EXERCISE DATA

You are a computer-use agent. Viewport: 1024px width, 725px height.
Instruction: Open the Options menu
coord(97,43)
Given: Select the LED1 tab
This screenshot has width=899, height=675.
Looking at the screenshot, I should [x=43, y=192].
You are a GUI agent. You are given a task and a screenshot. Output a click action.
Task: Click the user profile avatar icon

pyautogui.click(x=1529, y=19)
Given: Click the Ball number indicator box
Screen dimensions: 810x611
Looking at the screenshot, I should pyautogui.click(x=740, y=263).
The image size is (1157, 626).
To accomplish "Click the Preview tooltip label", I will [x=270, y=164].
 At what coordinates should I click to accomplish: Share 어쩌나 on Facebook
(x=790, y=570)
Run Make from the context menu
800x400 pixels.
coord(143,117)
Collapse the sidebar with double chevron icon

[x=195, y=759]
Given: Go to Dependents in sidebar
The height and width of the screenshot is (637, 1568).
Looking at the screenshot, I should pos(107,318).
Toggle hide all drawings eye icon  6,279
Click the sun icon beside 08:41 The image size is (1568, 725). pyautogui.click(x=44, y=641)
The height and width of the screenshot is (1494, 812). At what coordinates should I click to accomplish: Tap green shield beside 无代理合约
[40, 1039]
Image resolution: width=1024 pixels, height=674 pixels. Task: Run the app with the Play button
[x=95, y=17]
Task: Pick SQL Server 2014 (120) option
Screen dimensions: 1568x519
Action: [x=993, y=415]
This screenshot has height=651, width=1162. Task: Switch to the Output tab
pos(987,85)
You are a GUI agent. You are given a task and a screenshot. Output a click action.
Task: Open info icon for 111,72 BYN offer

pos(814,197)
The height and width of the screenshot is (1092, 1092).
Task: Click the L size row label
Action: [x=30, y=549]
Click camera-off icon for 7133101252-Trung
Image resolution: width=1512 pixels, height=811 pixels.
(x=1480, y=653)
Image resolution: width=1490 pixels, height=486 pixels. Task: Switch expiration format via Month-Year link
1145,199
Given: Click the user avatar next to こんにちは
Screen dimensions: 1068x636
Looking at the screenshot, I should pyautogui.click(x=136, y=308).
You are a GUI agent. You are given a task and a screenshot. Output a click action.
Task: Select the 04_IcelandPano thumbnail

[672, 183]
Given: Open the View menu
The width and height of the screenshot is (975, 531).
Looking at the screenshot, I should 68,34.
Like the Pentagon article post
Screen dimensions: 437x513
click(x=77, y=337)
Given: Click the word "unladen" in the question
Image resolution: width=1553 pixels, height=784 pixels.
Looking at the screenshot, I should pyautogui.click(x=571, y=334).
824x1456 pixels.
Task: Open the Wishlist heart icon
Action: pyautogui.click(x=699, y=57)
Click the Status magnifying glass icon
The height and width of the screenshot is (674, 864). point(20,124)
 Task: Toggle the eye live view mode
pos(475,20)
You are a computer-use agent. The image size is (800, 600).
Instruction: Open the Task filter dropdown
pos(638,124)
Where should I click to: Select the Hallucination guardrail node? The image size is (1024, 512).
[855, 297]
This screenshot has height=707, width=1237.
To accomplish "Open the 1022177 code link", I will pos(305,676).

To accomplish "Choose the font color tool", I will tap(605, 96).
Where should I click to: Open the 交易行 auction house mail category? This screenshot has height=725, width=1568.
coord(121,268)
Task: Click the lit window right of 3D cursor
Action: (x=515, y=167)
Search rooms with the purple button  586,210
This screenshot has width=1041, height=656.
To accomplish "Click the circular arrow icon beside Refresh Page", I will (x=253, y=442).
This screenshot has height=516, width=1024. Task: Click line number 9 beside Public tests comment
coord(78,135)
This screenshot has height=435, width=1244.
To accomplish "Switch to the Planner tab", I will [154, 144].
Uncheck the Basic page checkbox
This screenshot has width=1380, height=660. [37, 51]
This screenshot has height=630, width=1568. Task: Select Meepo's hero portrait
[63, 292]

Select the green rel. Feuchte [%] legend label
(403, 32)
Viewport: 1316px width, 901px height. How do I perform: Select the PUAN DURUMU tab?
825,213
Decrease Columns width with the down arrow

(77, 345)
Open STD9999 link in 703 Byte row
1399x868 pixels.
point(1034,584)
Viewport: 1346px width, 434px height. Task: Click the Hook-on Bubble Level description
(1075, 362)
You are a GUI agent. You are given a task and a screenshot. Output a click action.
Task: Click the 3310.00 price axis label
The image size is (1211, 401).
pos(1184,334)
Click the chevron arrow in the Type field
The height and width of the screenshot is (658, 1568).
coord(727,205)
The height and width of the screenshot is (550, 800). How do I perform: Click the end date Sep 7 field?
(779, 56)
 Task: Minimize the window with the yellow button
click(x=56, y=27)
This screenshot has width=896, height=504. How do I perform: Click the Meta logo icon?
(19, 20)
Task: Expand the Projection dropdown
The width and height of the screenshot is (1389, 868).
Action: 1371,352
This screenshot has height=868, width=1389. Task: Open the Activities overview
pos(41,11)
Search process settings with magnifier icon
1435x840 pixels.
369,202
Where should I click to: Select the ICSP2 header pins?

PROBLEM DETAILS
Reproduce each line of the material exactly as given.

EXPECTED ANSWER
You are a computer-use agent. Viewport: 1024px width, 725px height.
Instruction: Open the Options menu
coord(97,43)
Given: Select the LED1 tab
This screenshot has width=899, height=675.
Looking at the screenshot, I should [x=43, y=192].
You are a GUI agent. You are given a task and a screenshot. Output a click action.
Task: Click the user profile avatar icon

pyautogui.click(x=1529, y=19)
Given: Click the Ball number indicator box
Screen dimensions: 810x611
Looking at the screenshot, I should pyautogui.click(x=740, y=263).
The image size is (1157, 626).
To accomplish "Click the Preview tooltip label", I will [x=270, y=164].
 At what coordinates should I click to accomplish: Share 어쩌나 on Facebook
(x=790, y=570)
Run Make from the context menu
800x400 pixels.
coord(143,117)
Collapse the sidebar with double chevron icon

[x=195, y=759]
Given: Go to Dependents in sidebar
The height and width of the screenshot is (637, 1568).
Looking at the screenshot, I should pos(107,318).
Toggle hide all drawings eye icon  6,279
Click the sun icon beside 08:41 The image size is (1568, 725). pyautogui.click(x=44, y=641)
The height and width of the screenshot is (1494, 812). At what coordinates should I click to accomplish: Tap green shield beside 无代理合约
[40, 1039]
Image resolution: width=1024 pixels, height=674 pixels. Task: Run the app with the Play button
[x=95, y=17]
Task: Pick SQL Server 2014 (120) option
Screen dimensions: 1568x519
Action: [x=993, y=415]
This screenshot has height=651, width=1162. Task: Switch to the Output tab
pos(987,85)
You are a GUI agent. You are given a task and a screenshot. Output a click action.
Task: Open info icon for 111,72 BYN offer

pos(814,197)
The height and width of the screenshot is (1092, 1092).
Task: Click the L size row label
Action: [x=30, y=549]
Click camera-off icon for 7133101252-Trung
Image resolution: width=1512 pixels, height=811 pixels.
(x=1480, y=653)
Image resolution: width=1490 pixels, height=486 pixels. Task: Switch expiration format via Month-Year link
1145,199
Given: Click the user avatar next to こんにちは
Screen dimensions: 1068x636
Looking at the screenshot, I should pyautogui.click(x=136, y=308).
You are a GUI agent. You are given a task and a screenshot. Output a click action.
Task: Select the 04_IcelandPano thumbnail

[672, 183]
Given: Open the View menu
The width and height of the screenshot is (975, 531).
Looking at the screenshot, I should 68,34.
Like the Pentagon article post
Screen dimensions: 437x513
click(x=77, y=337)
Given: Click the word "unladen" in the question
Image resolution: width=1553 pixels, height=784 pixels.
Looking at the screenshot, I should pyautogui.click(x=571, y=334).
824x1456 pixels.
Task: Open the Wishlist heart icon
Action: pyautogui.click(x=699, y=57)
Click the Status magnifying glass icon
The height and width of the screenshot is (674, 864). point(20,124)
 Task: Toggle the eye live view mode
pos(475,20)
You are a computer-use agent. The image size is (800, 600).
Instruction: Open the Task filter dropdown
pos(638,124)
Where should I click to: Select the Hallucination guardrail node? The image size is (1024, 512).
[855, 297]
This screenshot has height=707, width=1237.
To accomplish "Open the 1022177 code link", I will pos(305,676).

To accomplish "Choose the font color tool", I will tap(605, 96).
Where should I click to: Open the 交易行 auction house mail category? This screenshot has height=725, width=1568.
coord(121,268)
Task: Click the lit window right of 3D cursor
Action: (x=515, y=167)
Search rooms with the purple button  586,210
This screenshot has width=1041, height=656.
To accomplish "Click the circular arrow icon beside Refresh Page", I will (x=253, y=442).
This screenshot has height=516, width=1024. Task: Click line number 9 beside Public tests comment
coord(78,135)
This screenshot has height=435, width=1244.
To accomplish "Switch to the Planner tab", I will [154, 144].
Uncheck the Basic page checkbox
This screenshot has width=1380, height=660. [37, 51]
This screenshot has height=630, width=1568. Task: Select Meepo's hero portrait
[63, 292]

Select the green rel. Feuchte [%] legend label
(403, 32)
Viewport: 1316px width, 901px height. How do I perform: Select the PUAN DURUMU tab?
825,213
Decrease Columns width with the down arrow

(77, 345)
Open STD9999 link in 703 Byte row
1399x868 pixels.
point(1034,584)
Viewport: 1346px width, 434px height. Task: Click the Hook-on Bubble Level description
(1075, 362)
You are a GUI agent. You are given a task and a screenshot. Output a click action.
Task: Click the 3310.00 price axis label
The image size is (1211, 401).
pos(1184,334)
Click the chevron arrow in the Type field
The height and width of the screenshot is (658, 1568).
coord(727,205)
The height and width of the screenshot is (550, 800). How do I perform: Click the end date Sep 7 field?
(779, 56)
 Task: Minimize the window with the yellow button
click(x=56, y=27)
This screenshot has width=896, height=504. How do I perform: Click the Meta logo icon?
(19, 20)
Task: Expand the Projection dropdown
The width and height of the screenshot is (1389, 868).
Action: 1371,352
This screenshot has height=868, width=1389. Task: Open the Activities overview
pos(41,11)
Search process settings with magnifier icon
1435x840 pixels.
369,202
Where should I click to: Select the ICSP2 header pins?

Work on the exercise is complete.